### Text passage

Nick Piombino in a long, thoughtful Thursday, October 23 post, pushes this topic: "It seems to me there is a next step for poets to take after so much insight has been gained through innovative writing, through the struggle with form and formal innovation. I think so much has been accomplished- the form issue has not exactly been "done to death" but it has been done, and done very effectively at that, not that there is general consensus among poets and poetry readers by far, but the territory, and the main avenues have certainly been very well sketched out. It seems to me the next step to take is to pull together all this linguistic advancement in verbal skill and work to connect it to the "forms" or “genres” poets choose to work together cooperatively, not destructively. To understand this means most of all to examine the forms by which we publicly acknowledge what each of us has accomplished, rather than perpetuate the conventional systems of awards and traditional critical and academic apparatus, canon building and the like, negative reviewing and piecemeal scholarly fiefdom creation around specific earlier writers, as well as personalized, systematic, destructive “polemics,"directed at particular individuals. This activity attempts to achieve its own competitive goals by means of a "divide and conquer" mentality, that sometimes leaves the polemicists themselves pathetically isolated."

######
### Items

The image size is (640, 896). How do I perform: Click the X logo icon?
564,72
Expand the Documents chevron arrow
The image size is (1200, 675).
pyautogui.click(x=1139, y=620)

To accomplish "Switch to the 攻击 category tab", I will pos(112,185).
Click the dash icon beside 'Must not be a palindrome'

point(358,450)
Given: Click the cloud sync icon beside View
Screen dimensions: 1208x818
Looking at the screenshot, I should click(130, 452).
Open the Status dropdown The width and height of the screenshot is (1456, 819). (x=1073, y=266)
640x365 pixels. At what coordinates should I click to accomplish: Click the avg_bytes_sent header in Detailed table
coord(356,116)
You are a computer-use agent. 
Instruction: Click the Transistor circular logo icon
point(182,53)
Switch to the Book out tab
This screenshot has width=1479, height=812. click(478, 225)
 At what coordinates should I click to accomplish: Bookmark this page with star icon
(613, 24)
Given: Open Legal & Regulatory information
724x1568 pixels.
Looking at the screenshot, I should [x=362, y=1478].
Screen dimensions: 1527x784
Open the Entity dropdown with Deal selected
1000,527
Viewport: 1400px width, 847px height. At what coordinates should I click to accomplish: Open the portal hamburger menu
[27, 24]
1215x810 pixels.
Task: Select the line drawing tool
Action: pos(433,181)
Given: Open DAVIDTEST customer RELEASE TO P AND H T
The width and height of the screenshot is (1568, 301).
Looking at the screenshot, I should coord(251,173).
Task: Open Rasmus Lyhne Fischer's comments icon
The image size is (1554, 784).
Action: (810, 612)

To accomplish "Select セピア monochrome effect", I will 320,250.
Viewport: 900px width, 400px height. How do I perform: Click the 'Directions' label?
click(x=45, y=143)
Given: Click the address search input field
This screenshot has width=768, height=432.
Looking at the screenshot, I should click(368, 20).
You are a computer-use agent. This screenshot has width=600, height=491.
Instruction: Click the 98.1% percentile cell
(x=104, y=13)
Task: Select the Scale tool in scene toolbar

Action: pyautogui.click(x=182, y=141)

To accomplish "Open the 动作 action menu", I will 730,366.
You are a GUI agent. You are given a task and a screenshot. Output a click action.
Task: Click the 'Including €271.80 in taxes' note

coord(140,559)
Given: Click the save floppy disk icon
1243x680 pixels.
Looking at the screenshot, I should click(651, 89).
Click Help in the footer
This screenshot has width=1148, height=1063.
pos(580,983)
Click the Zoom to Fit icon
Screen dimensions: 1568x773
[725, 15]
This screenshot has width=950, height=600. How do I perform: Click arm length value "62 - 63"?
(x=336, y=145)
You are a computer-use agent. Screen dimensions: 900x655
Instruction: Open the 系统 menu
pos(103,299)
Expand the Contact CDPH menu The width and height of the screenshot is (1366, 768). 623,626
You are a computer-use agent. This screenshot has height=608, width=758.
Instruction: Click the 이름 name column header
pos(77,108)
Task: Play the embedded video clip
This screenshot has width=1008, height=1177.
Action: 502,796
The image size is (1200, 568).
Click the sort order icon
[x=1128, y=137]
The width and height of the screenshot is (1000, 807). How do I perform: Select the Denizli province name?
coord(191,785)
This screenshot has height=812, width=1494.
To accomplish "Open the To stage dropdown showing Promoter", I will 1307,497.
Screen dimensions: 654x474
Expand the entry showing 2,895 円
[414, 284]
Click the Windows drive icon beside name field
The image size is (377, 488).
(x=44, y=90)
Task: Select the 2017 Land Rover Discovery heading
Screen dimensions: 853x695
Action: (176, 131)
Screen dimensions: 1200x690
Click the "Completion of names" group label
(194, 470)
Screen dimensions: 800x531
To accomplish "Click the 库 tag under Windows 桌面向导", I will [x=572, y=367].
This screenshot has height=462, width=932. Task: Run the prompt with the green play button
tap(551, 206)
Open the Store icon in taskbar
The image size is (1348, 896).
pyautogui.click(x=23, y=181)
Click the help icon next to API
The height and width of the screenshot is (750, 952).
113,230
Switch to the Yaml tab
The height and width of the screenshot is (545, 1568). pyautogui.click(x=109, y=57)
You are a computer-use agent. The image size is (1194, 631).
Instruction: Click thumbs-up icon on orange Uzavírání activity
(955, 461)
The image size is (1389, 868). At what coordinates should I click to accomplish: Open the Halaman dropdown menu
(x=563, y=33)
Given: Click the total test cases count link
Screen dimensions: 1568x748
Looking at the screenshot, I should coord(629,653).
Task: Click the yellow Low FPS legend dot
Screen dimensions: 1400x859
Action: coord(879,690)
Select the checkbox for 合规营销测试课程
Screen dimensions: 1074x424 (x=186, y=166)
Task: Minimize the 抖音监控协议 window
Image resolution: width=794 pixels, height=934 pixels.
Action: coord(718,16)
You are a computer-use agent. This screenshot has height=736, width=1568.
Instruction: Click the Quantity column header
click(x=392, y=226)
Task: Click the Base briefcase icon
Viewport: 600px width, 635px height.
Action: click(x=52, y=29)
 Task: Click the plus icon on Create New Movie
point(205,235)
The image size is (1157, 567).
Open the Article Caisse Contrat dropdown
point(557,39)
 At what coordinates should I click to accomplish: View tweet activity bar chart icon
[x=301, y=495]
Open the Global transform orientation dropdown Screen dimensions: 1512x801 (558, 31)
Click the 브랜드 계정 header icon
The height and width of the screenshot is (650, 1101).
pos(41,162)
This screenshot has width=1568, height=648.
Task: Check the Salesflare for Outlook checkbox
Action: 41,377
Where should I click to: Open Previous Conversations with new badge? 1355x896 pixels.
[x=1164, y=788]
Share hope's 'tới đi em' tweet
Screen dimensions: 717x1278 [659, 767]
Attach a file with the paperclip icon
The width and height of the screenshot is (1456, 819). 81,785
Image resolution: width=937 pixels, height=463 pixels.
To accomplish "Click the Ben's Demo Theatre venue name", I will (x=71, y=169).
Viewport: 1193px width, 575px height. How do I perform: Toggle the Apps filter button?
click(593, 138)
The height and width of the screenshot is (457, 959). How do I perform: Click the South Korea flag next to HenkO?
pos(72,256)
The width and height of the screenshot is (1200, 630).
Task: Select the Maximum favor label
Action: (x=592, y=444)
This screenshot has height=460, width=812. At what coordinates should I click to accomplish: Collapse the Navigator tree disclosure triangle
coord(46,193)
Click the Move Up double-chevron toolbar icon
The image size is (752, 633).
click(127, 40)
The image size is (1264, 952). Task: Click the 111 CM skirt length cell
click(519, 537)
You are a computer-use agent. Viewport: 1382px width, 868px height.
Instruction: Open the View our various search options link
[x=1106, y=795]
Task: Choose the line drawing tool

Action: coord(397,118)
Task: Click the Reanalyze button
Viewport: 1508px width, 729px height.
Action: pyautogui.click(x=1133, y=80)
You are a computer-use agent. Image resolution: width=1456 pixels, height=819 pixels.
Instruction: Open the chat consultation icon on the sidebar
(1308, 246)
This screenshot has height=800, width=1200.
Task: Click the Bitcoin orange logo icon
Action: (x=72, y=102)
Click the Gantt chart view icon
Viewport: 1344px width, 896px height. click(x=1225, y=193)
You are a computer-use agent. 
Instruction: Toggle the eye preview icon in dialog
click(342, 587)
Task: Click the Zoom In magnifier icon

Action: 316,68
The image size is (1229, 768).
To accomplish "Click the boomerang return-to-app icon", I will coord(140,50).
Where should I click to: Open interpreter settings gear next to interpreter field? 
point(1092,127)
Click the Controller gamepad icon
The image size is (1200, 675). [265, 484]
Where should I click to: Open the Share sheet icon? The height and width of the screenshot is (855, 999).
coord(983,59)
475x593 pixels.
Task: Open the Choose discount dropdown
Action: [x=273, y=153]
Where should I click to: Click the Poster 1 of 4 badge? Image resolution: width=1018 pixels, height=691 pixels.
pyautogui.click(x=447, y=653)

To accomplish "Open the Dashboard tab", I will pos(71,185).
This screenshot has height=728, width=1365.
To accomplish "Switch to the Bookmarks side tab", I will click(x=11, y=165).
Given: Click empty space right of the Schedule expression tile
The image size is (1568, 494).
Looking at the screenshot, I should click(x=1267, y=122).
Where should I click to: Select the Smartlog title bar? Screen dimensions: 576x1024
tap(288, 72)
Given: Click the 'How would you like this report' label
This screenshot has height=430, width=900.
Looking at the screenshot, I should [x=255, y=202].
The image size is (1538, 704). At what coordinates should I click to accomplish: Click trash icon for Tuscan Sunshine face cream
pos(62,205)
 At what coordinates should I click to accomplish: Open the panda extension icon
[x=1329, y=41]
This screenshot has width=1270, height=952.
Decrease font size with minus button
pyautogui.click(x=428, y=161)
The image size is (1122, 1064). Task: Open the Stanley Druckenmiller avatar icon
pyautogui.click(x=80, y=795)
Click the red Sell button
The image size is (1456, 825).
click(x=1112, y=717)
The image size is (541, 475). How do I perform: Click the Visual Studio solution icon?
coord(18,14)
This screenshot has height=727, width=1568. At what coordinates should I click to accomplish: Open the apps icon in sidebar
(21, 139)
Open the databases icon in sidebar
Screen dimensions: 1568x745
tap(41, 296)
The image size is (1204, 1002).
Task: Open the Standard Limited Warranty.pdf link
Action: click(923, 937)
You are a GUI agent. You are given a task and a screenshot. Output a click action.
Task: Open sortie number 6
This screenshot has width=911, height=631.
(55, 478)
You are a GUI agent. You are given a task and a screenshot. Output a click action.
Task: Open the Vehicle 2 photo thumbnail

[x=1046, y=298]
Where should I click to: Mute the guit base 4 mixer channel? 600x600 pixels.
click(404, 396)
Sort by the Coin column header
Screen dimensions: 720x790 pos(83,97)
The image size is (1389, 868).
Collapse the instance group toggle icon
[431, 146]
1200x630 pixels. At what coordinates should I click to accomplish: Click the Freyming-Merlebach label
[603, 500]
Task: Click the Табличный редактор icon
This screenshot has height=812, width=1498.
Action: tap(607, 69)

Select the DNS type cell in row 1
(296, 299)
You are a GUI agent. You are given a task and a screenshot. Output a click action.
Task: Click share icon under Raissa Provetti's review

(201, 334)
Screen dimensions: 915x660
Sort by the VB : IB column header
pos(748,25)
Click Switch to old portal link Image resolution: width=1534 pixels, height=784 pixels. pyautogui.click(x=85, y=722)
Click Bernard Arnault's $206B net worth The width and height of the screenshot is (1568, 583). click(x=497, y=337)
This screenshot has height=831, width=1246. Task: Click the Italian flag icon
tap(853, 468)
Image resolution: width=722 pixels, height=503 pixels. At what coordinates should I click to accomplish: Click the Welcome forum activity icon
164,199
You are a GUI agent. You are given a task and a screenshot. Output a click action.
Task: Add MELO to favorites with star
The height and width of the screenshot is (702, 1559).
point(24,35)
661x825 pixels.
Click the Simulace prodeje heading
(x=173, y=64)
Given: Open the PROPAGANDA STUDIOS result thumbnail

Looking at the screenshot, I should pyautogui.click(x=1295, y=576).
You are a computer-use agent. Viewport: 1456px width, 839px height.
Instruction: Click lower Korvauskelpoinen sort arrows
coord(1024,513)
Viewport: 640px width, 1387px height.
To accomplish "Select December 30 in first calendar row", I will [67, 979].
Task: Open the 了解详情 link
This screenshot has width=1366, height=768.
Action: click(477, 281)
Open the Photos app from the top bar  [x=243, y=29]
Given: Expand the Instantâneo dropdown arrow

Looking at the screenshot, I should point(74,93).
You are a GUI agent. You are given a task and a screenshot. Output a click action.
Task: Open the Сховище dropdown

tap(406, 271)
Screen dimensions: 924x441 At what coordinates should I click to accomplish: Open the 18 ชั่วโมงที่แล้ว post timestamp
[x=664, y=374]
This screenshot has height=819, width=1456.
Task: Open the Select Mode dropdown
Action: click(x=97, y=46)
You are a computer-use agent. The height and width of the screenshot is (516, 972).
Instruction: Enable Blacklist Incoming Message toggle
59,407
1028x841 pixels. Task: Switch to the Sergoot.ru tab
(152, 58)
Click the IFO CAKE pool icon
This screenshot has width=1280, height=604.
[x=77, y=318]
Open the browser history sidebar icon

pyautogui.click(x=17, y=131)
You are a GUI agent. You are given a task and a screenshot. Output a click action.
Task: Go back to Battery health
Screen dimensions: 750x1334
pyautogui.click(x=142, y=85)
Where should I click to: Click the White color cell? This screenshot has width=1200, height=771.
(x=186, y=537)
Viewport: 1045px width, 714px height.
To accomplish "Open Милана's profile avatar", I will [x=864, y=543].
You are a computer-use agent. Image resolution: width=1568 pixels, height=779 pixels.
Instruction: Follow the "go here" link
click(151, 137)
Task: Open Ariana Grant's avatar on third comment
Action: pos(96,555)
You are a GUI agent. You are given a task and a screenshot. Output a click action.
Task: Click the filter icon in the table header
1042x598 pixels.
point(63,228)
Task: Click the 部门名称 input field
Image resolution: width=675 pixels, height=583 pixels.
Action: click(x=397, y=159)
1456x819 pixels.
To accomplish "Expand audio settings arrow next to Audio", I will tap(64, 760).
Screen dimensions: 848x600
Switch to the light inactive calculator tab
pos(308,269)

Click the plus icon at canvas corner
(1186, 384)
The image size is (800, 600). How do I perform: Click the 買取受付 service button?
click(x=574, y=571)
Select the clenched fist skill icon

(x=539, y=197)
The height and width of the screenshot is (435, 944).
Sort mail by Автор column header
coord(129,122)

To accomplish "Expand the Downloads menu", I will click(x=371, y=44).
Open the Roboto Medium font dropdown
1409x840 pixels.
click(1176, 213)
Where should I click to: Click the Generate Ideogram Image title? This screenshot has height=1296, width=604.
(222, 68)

######

> Written instruction
Carry on the passage about Nick Piombino's post on what poets should do next, starting after its final sentence.

> Response
And unread.
It's pitiful how much energy has been spent fighting for but a few thousand readers of contemporary poetry. Fights between those inside and outside the universities, the supposed canonizers; fights between younger innovative writers and those in the preceding generation; fights about poetry published electronically and poetry published in hard cover; fights over the microscopic print space devoted to reviews of poetry; fights between poets who foreground the performative aspects of poetry and those who do not; fights between small- and medium-presses for distribution... We're squabbling over disappearing crumbs, ladies and gentlemen.
How to bake more bread?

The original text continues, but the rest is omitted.